Screen grounding examples
====

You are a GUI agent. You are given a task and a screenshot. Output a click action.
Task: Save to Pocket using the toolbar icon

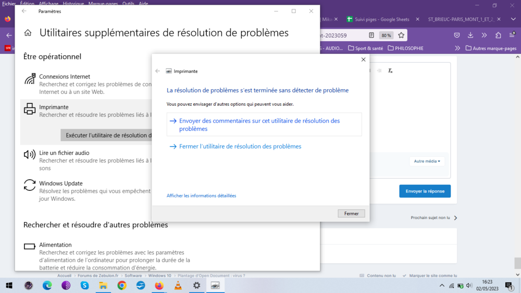click(457, 35)
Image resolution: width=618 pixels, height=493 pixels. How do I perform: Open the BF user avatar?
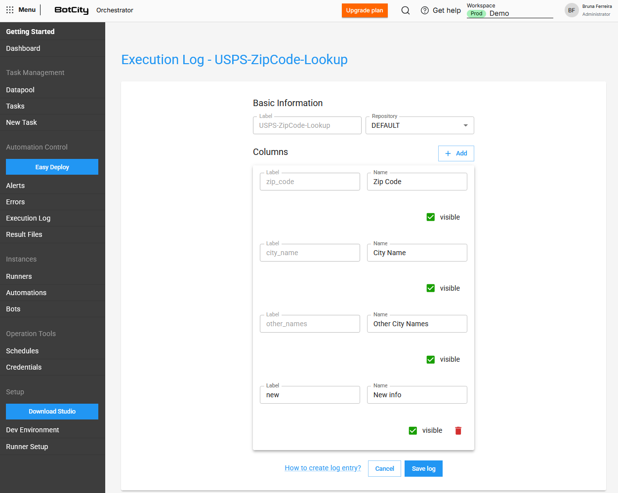coord(572,10)
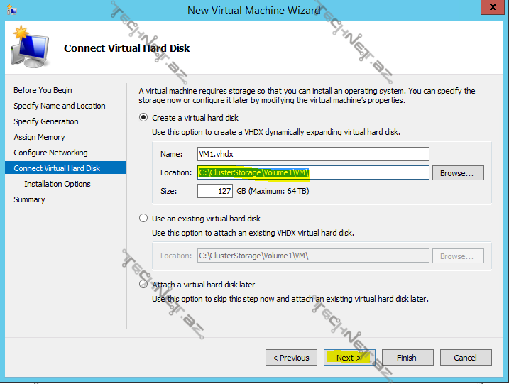The width and height of the screenshot is (509, 384).
Task: Jump to Specify Generation step
Action: (46, 121)
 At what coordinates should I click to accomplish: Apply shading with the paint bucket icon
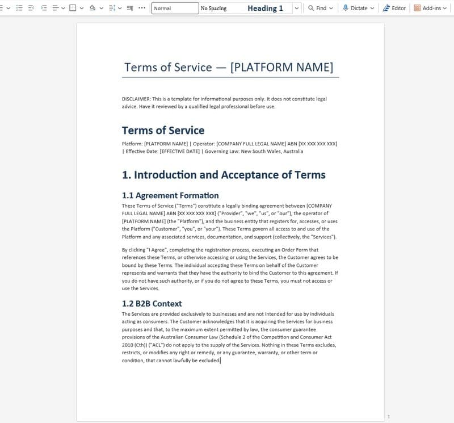click(93, 7)
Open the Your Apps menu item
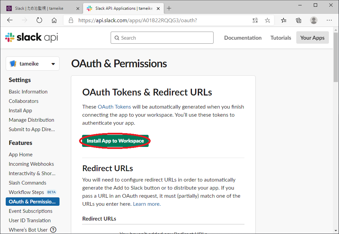 click(312, 38)
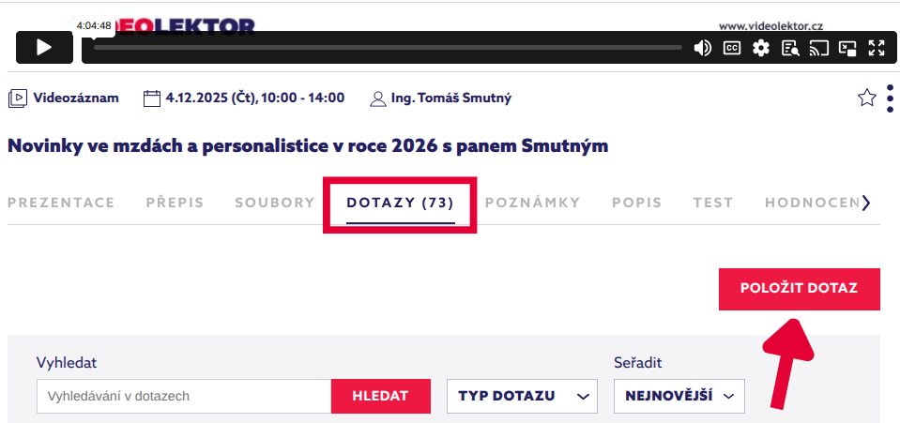
Task: Enter fullscreen video mode
Action: [877, 48]
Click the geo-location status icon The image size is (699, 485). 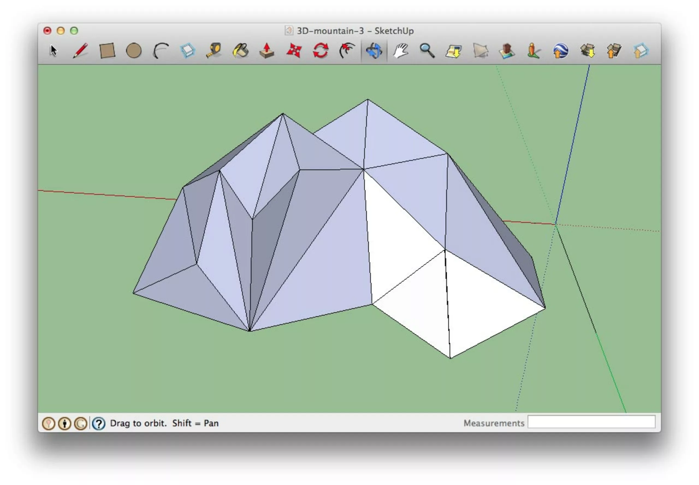(x=49, y=423)
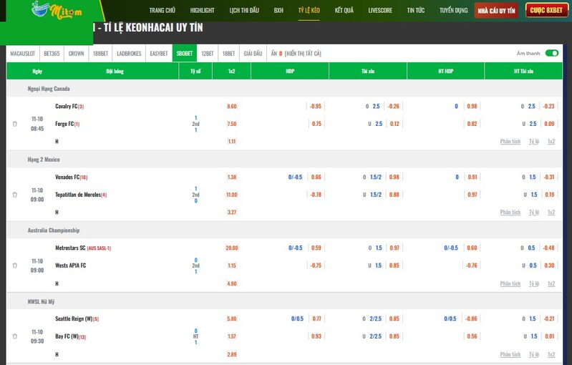
Task: Open the Livescore menu item
Action: [379, 11]
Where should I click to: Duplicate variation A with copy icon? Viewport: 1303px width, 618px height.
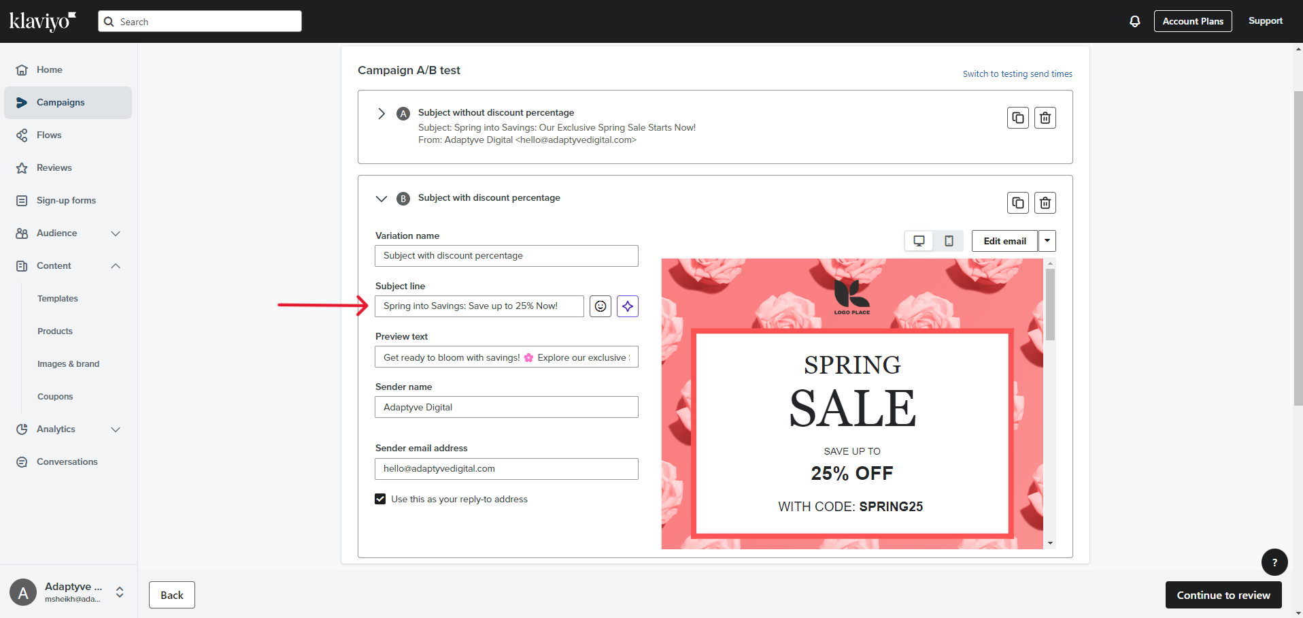1017,118
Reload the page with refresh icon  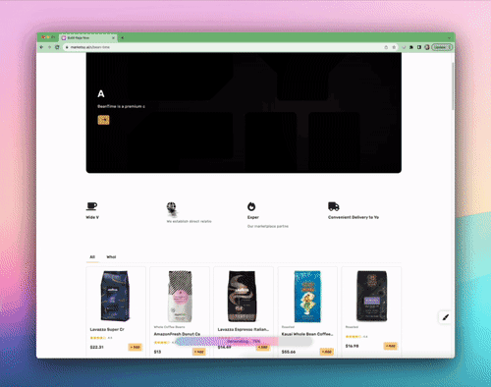[57, 47]
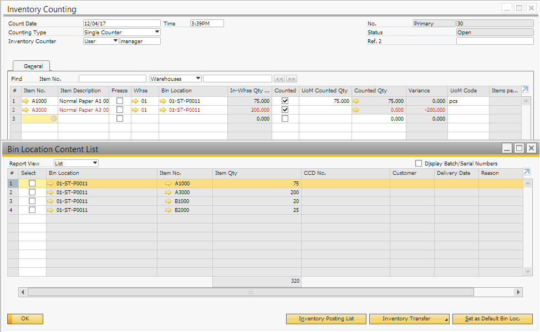Viewport: 540px width, 332px height.
Task: Open bin location link arrow in row 2
Action: click(163, 110)
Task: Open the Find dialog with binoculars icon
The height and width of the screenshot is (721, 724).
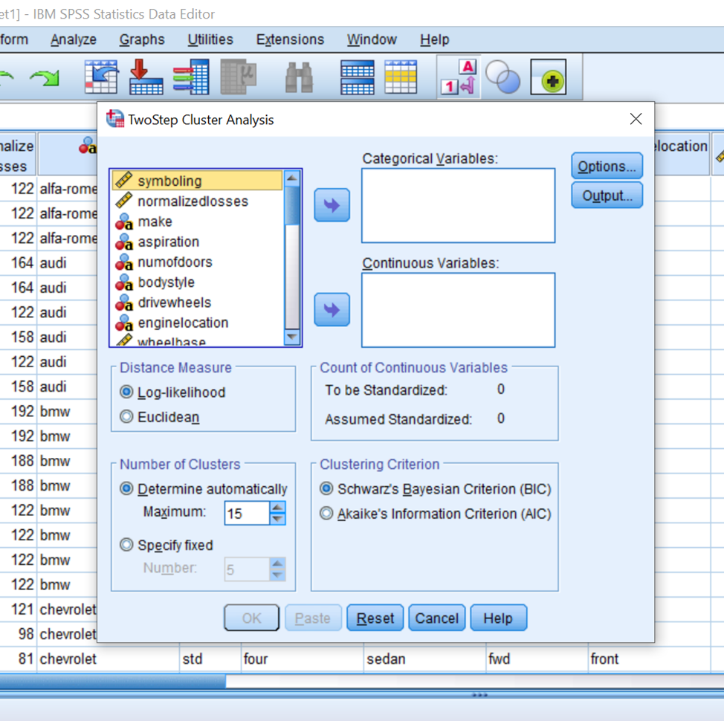Action: coord(298,77)
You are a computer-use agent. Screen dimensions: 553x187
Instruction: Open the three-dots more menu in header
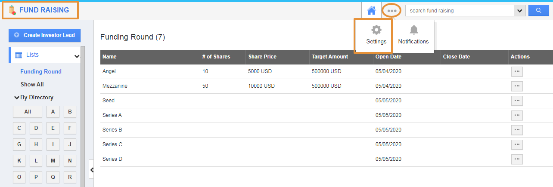click(391, 11)
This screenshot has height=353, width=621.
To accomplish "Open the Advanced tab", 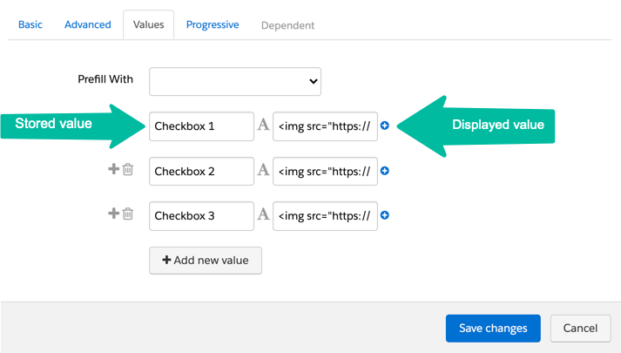I will (x=88, y=25).
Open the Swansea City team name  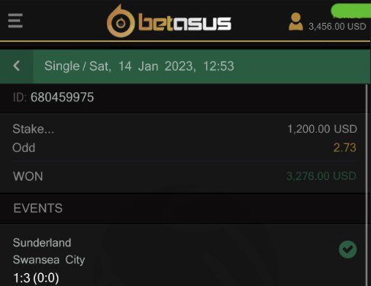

====

### SET EXERCISE
Please pull out every line of the entries above that contains the word "agent", treating uppercase and lowercase as different.

### THE OUTPUT
You are a GUI agent. You are given a task and a screenshot. Output a click action.
You are a computer-use agent. Screen dimensions: 553x187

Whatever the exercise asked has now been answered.